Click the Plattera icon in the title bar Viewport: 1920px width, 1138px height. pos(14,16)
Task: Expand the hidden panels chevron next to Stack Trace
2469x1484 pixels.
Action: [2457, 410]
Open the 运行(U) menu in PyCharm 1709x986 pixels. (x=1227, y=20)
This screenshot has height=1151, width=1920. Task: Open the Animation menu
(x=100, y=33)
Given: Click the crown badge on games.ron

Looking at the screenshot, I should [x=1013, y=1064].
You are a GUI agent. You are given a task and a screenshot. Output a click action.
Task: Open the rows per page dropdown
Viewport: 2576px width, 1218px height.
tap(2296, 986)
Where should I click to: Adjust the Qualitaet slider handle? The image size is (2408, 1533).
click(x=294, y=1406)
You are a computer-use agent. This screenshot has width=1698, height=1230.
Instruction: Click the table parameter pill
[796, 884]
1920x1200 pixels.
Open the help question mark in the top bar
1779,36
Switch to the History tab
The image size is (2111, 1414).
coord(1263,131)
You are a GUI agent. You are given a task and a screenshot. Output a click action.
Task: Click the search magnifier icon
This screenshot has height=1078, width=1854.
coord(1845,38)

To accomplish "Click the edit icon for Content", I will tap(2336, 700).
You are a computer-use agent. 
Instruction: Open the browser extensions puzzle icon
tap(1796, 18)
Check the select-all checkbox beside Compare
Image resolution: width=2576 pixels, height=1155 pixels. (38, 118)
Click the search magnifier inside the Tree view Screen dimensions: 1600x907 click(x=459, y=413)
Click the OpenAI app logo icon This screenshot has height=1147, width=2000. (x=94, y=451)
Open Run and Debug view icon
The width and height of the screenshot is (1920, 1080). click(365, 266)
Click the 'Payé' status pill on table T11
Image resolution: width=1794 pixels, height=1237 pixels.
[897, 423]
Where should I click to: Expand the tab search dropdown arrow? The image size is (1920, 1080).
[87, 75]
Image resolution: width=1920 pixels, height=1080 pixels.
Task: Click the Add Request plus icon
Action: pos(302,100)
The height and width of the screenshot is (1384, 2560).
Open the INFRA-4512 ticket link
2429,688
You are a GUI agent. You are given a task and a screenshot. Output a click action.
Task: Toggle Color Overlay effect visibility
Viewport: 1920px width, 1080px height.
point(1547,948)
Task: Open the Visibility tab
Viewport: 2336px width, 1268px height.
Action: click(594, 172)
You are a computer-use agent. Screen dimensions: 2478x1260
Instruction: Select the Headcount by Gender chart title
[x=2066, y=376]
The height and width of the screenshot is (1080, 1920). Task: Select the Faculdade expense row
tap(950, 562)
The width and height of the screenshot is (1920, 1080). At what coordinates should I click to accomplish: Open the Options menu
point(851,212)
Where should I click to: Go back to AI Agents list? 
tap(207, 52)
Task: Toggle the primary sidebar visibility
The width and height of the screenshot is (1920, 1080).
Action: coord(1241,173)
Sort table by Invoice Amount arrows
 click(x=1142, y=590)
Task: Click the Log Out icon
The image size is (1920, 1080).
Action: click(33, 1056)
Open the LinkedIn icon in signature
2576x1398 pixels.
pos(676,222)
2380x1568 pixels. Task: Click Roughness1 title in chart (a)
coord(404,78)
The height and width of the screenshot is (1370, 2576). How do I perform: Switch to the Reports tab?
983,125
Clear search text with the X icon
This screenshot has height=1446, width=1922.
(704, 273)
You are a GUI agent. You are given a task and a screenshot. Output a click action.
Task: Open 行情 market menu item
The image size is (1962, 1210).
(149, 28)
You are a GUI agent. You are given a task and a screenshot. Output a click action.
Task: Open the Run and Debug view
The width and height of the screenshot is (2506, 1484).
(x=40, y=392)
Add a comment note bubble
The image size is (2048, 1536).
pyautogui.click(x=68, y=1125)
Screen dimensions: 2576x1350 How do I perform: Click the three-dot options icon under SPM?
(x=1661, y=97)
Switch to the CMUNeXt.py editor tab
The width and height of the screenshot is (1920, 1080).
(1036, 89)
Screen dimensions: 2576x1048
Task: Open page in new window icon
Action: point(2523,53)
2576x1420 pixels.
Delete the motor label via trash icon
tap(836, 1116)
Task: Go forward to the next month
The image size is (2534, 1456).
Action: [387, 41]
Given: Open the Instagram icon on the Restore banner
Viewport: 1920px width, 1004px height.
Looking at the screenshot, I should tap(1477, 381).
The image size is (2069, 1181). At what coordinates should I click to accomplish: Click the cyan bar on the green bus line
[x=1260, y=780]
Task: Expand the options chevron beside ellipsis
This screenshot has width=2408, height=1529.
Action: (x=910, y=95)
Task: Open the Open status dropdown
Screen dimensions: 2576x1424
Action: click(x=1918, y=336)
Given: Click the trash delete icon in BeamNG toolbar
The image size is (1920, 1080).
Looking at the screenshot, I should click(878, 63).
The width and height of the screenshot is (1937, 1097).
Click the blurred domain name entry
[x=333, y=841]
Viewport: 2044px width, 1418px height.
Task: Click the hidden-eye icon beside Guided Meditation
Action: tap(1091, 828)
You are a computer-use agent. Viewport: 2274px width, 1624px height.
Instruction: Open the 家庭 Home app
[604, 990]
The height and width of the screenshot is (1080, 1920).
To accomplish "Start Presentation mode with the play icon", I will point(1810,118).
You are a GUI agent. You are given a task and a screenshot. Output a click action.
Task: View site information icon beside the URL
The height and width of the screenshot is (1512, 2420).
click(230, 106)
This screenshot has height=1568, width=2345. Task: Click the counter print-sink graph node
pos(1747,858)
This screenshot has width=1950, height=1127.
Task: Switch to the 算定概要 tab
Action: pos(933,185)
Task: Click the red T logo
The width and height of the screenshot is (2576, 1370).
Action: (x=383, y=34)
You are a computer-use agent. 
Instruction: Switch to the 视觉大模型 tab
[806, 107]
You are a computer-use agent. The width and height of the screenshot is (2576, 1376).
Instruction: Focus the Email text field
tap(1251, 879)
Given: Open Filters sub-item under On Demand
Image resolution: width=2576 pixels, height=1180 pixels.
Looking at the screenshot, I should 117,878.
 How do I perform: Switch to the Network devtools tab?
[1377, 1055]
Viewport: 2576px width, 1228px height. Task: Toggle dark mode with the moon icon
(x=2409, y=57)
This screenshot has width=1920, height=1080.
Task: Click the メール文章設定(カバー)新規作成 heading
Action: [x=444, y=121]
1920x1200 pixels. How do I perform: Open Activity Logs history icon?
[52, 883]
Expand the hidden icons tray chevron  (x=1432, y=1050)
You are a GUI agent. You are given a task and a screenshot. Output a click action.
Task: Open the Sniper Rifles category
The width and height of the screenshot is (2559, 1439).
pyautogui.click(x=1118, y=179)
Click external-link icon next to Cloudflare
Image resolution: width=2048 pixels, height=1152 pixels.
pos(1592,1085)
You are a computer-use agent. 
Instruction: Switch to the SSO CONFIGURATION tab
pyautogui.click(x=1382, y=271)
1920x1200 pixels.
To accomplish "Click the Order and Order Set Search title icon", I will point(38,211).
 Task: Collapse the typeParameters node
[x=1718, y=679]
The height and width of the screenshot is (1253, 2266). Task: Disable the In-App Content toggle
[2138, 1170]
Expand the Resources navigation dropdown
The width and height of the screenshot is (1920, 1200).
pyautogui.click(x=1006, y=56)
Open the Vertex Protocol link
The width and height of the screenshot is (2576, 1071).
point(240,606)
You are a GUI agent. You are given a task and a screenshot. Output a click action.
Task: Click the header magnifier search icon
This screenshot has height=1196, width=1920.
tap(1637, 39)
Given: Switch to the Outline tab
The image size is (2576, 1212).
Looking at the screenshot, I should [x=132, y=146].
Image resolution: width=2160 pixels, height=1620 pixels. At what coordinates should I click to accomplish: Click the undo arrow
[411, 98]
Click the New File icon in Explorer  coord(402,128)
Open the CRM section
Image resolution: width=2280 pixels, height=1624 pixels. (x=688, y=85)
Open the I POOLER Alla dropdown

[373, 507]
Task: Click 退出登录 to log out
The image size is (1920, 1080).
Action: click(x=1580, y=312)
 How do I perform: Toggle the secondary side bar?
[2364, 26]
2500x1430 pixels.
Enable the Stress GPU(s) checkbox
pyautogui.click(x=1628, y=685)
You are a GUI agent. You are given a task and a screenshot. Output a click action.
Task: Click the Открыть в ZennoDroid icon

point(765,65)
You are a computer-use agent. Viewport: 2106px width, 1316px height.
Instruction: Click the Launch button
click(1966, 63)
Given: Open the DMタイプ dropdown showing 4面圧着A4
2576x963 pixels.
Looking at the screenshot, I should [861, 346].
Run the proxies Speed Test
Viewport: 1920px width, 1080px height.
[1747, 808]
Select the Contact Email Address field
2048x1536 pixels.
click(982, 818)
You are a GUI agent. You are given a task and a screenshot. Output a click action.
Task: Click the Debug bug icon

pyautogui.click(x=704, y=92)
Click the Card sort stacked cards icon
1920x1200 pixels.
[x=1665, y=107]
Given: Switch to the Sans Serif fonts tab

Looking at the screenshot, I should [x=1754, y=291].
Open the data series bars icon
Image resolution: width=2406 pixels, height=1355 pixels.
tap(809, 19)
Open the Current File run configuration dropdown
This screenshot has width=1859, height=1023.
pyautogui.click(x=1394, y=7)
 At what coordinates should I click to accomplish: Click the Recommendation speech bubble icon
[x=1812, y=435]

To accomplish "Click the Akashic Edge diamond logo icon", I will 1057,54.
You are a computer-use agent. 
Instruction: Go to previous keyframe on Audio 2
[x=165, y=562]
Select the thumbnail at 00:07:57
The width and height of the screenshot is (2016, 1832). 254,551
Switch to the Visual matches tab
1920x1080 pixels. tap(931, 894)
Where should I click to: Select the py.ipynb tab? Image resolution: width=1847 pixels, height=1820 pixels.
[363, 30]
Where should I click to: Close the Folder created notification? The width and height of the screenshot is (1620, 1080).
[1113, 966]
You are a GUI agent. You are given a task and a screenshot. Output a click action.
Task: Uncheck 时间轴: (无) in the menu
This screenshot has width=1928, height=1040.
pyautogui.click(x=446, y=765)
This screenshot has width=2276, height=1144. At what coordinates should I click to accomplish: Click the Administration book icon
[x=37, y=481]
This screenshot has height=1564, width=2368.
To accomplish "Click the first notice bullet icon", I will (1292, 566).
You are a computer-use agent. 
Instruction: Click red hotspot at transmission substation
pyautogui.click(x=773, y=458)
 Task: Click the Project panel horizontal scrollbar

§ §

_Action item_
The answer is the lines above between the line holding "Faculdade expense row" and the line holding "Task: Toggle the primary sidebar visibility", inclusive, each written out exactly, and no others.

_Expected output_
The height and width of the screenshot is (1080, 1920). Task: Select the Faculdade expense row
tap(950, 562)
The width and height of the screenshot is (1920, 1080). At what coordinates should I click to accomplish: Open the Options menu
point(851,212)
Where should I click to: Go back to AI Agents list? 
tap(207, 52)
Task: Toggle the primary sidebar visibility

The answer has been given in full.